Text and element pointing rows:
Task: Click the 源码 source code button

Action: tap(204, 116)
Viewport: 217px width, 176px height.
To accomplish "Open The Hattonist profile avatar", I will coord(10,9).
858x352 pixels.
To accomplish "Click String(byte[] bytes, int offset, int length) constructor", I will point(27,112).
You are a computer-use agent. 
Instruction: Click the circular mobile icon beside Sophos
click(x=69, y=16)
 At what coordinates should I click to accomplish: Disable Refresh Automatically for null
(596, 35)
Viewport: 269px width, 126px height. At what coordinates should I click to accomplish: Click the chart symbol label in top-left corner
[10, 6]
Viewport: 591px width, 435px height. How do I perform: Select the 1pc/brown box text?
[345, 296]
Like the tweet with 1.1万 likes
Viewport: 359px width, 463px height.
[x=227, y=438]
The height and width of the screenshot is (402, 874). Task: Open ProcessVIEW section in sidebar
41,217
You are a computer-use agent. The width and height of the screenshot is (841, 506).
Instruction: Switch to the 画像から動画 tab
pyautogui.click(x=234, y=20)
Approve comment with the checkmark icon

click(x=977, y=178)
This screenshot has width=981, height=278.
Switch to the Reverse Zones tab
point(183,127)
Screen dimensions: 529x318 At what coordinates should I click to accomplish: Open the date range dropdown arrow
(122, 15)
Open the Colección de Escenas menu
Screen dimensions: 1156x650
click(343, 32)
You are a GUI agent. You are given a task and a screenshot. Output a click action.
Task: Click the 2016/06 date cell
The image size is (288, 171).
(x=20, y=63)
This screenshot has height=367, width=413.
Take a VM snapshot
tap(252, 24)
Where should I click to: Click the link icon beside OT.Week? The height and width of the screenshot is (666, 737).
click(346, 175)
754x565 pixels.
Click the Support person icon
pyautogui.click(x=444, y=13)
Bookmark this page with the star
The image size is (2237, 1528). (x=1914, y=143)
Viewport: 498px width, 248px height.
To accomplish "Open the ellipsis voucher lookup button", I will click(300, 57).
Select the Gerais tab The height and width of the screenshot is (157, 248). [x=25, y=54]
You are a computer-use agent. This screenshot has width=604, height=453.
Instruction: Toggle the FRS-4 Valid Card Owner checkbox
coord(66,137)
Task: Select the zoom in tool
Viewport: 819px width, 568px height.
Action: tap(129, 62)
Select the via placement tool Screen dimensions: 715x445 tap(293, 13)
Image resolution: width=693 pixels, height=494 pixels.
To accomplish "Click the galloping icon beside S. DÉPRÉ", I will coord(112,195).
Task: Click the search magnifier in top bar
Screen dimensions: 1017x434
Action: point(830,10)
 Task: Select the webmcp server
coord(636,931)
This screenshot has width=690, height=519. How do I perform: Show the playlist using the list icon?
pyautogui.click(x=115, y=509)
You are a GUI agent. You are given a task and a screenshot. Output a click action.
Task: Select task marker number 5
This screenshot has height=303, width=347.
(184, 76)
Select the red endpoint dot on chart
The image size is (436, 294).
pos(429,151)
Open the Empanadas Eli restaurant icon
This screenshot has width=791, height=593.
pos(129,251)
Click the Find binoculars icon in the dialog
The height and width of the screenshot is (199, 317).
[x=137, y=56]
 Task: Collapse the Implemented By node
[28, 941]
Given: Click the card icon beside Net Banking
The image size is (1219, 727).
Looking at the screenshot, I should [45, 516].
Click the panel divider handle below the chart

| WRITTEN TASK |
Locate each row above that contains the string "Instruction" and copy those rows in full.

| OUTPUT OF THE EXERCISE |
Instruction: Click the circular mobile icon beside Sophos
Instruction: Switch to the 画像から動画 tab
Instruction: Toggle the FRS-4 Valid Card Owner checkbox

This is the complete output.